What you hand back must match the listing exactly.

Supplied records ::
--*--
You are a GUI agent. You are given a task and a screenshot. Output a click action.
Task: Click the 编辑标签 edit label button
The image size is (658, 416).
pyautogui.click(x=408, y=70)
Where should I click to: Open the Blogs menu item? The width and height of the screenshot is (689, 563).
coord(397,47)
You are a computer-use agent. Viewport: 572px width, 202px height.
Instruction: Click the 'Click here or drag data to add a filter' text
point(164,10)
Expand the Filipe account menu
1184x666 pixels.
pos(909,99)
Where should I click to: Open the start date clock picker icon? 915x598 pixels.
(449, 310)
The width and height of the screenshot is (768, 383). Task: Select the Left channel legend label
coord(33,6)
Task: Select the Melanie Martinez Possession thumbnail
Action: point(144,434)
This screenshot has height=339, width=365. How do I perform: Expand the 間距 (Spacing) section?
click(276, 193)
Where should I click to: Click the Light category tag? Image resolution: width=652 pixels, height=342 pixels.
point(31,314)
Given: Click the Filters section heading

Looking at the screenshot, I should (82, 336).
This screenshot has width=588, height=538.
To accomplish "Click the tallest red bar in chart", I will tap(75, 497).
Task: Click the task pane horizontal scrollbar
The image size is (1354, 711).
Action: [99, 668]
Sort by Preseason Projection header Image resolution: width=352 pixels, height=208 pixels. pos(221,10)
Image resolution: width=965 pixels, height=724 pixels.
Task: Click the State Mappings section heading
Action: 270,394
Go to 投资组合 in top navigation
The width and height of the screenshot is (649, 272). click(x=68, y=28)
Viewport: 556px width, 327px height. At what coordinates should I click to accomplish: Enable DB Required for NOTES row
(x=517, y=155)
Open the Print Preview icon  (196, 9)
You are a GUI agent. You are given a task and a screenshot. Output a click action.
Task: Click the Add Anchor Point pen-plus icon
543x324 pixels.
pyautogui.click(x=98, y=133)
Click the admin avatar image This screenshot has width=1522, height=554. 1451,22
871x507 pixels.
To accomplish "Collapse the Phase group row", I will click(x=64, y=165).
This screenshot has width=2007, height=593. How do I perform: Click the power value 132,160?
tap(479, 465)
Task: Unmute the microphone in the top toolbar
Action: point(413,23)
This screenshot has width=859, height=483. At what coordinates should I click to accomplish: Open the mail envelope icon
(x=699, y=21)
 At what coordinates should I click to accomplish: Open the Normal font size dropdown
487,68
--*--
Exercise answer ::
You are a GUI agent. You are given a task and a screenshot. Output a click action.
Task: Click the 编辑标签 edit label button
The image size is (658, 416).
pyautogui.click(x=408, y=70)
Where should I click to: Open the Blogs menu item? The width and height of the screenshot is (689, 563).
coord(397,47)
You are a computer-use agent. Viewport: 572px width, 202px height.
Instruction: Click the 'Click here or drag data to add a filter' text
point(164,10)
Expand the Filipe account menu
1184x666 pixels.
pos(909,99)
Where should I click to: Open the start date clock picker icon? 915x598 pixels.
(449, 310)
The width and height of the screenshot is (768, 383). Task: Select the Left channel legend label
coord(33,6)
Task: Select the Melanie Martinez Possession thumbnail
Action: point(144,434)
This screenshot has height=339, width=365. How do I perform: Expand the 間距 (Spacing) section?
click(276, 193)
Where should I click to: Click the Light category tag? Image resolution: width=652 pixels, height=342 pixels.
point(31,314)
Given: Click the Filters section heading

Looking at the screenshot, I should (82, 336).
This screenshot has width=588, height=538.
To accomplish "Click the tallest red bar in chart", I will tap(75, 497).
Task: Click the task pane horizontal scrollbar
The image size is (1354, 711).
Action: [99, 668]
Sort by Preseason Projection header Image resolution: width=352 pixels, height=208 pixels. pos(221,10)
Image resolution: width=965 pixels, height=724 pixels.
Task: Click the State Mappings section heading
Action: 270,394
Go to 投资组合 in top navigation
The width and height of the screenshot is (649, 272). click(x=68, y=28)
Viewport: 556px width, 327px height. At what coordinates should I click to accomplish: Enable DB Required for NOTES row
(x=517, y=155)
Open the Print Preview icon  (196, 9)
You are a GUI agent. You are given a task and a screenshot. Output a click action.
Task: Click the Add Anchor Point pen-plus icon
543x324 pixels.
pyautogui.click(x=98, y=133)
Click the admin avatar image This screenshot has width=1522, height=554. 1451,22
871x507 pixels.
To accomplish "Collapse the Phase group row", I will click(x=64, y=165).
This screenshot has width=2007, height=593. How do I perform: Click the power value 132,160?
tap(479, 465)
Task: Unmute the microphone in the top toolbar
Action: point(413,23)
This screenshot has width=859, height=483. At what coordinates should I click to accomplish: Open the mail envelope icon
(x=699, y=21)
 At what coordinates should I click to accomplish: Open the Normal font size dropdown
487,68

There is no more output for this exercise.